Early in the Baz Luhrmann-directed movie, and the King’s game-changing career, Elvis Presley (Austin Butler) incites frenzy and elation at a Memphis concert. As he bursts into the suggestive “Baby Let’s Play House,” his bubblegum-pink Western suit billows and clings, enhancing his frenetic hip thrusts and leg shakes. Later, on television, Elvis — in a pink checked jacket from Beale Street’s Lansky Bros., frequented by Black music legends like B.B. King (Kelvin Harrison Jr.) — causes a national sensation. His pelvis-swiveling rendition of “Hound Dog” also incurs the wrath of government censors.
“Baz really wanted the audience to be clear that Elvis was a rebel, going against that straight-laced societal ’50s view that men were all wearing gray suits and sober ties,” says Catherine Martin, who also earned Oscar noms as producer and production designer on the film. The real Presley was fond of pink — “provocative in that period” — thus allowing a color tool to signal the cultural change Elvis fostered. But with the “limited” palette, Martin needed to “find a way of describing character with a lot of nuance, and with not very many items of [pink] clothing.”
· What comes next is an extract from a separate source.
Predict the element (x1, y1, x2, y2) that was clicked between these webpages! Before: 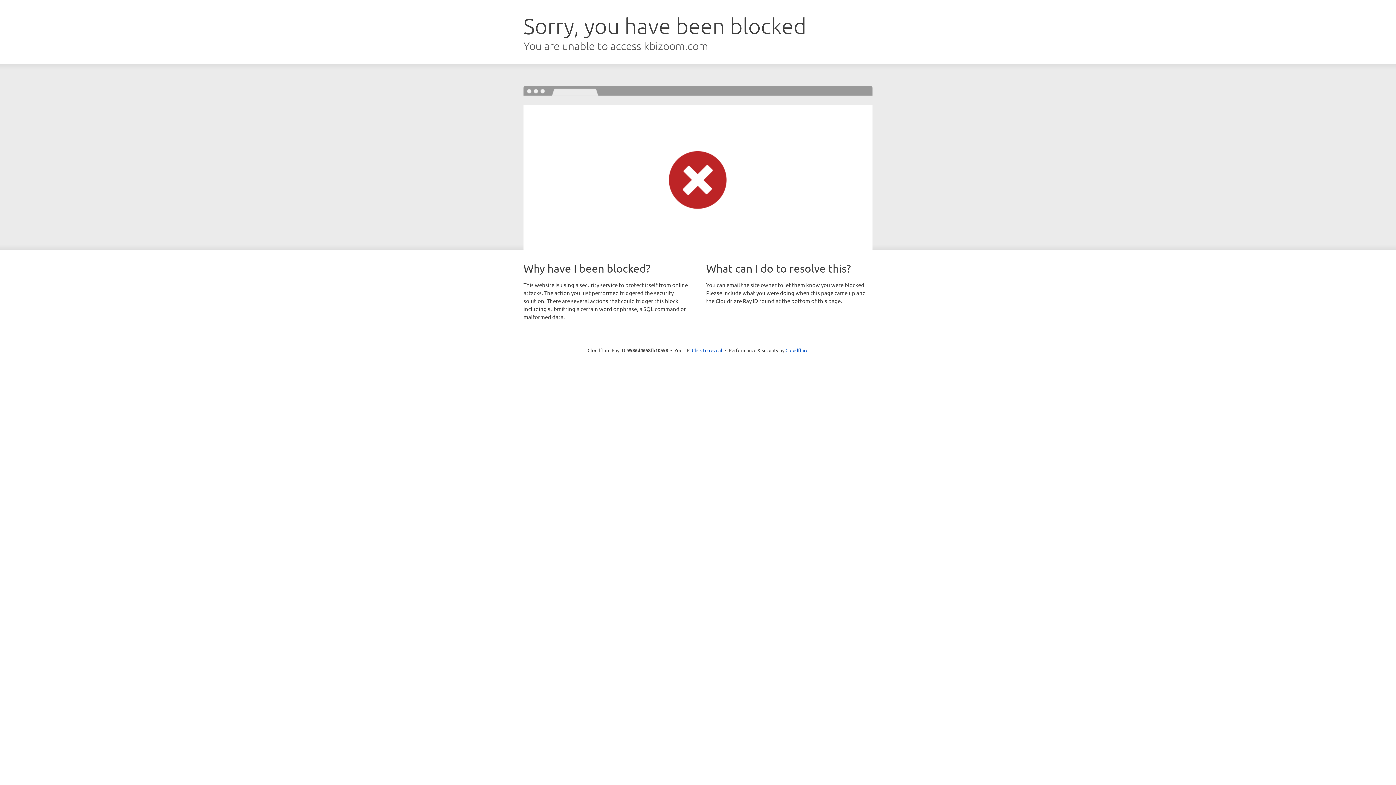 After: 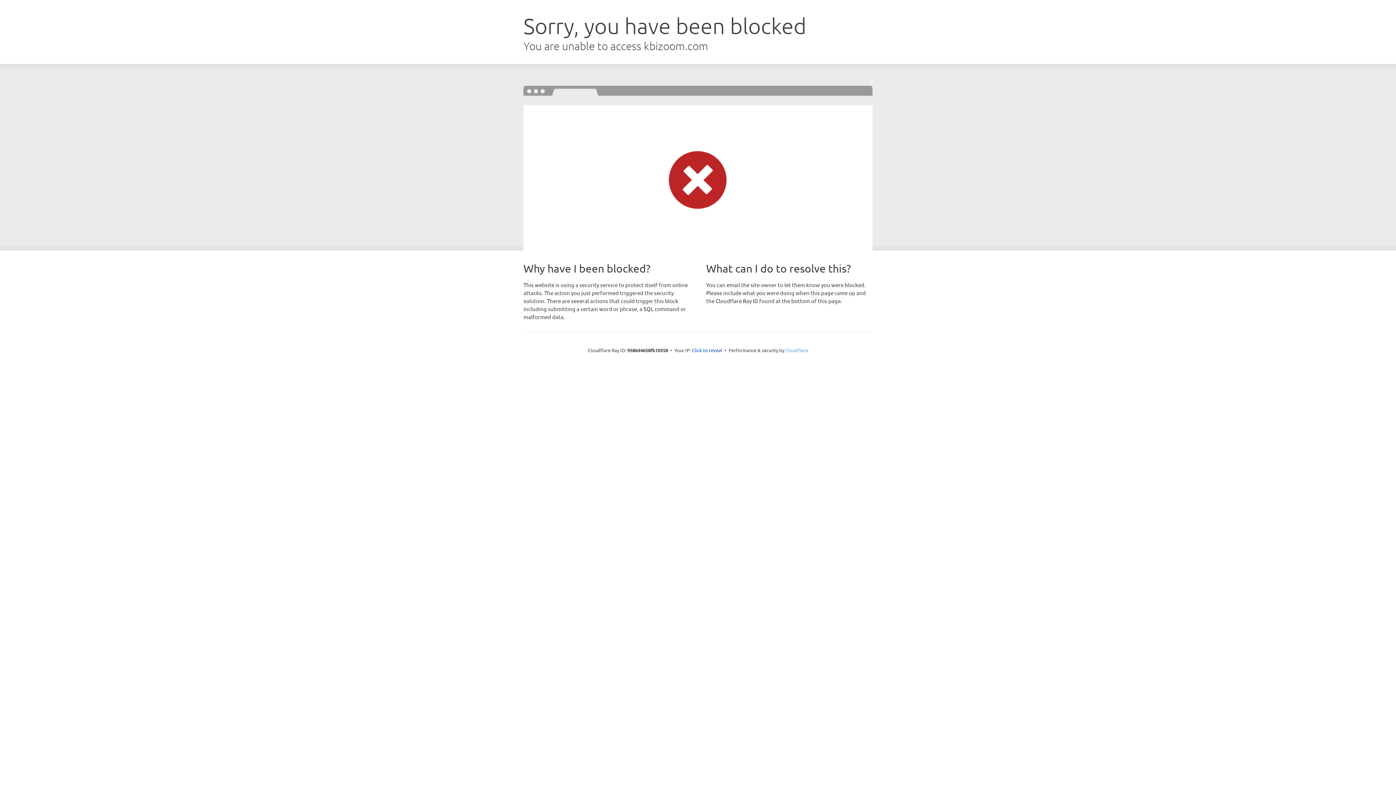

Facing pressure to conform, but still pushing against gender constructs and racial segregation, Elvis wears a rosy lace shirt to confide in B.B. King at the Black music community’s gathering spot, Club Handy. “He did wear a lot of lace shirts in this period,” says Martin. She stayed true to Presley’s documented and envelope-pushing wardrobe, which demonstrated the legend’s impact and trajectory over the film’s three decades. “It was about finding things that were in the Elvis vocabulary in that period that would still be impactful today in explaining to the audience why Elvis was so different,” says Martin. “So exciting. So sexually provocative.”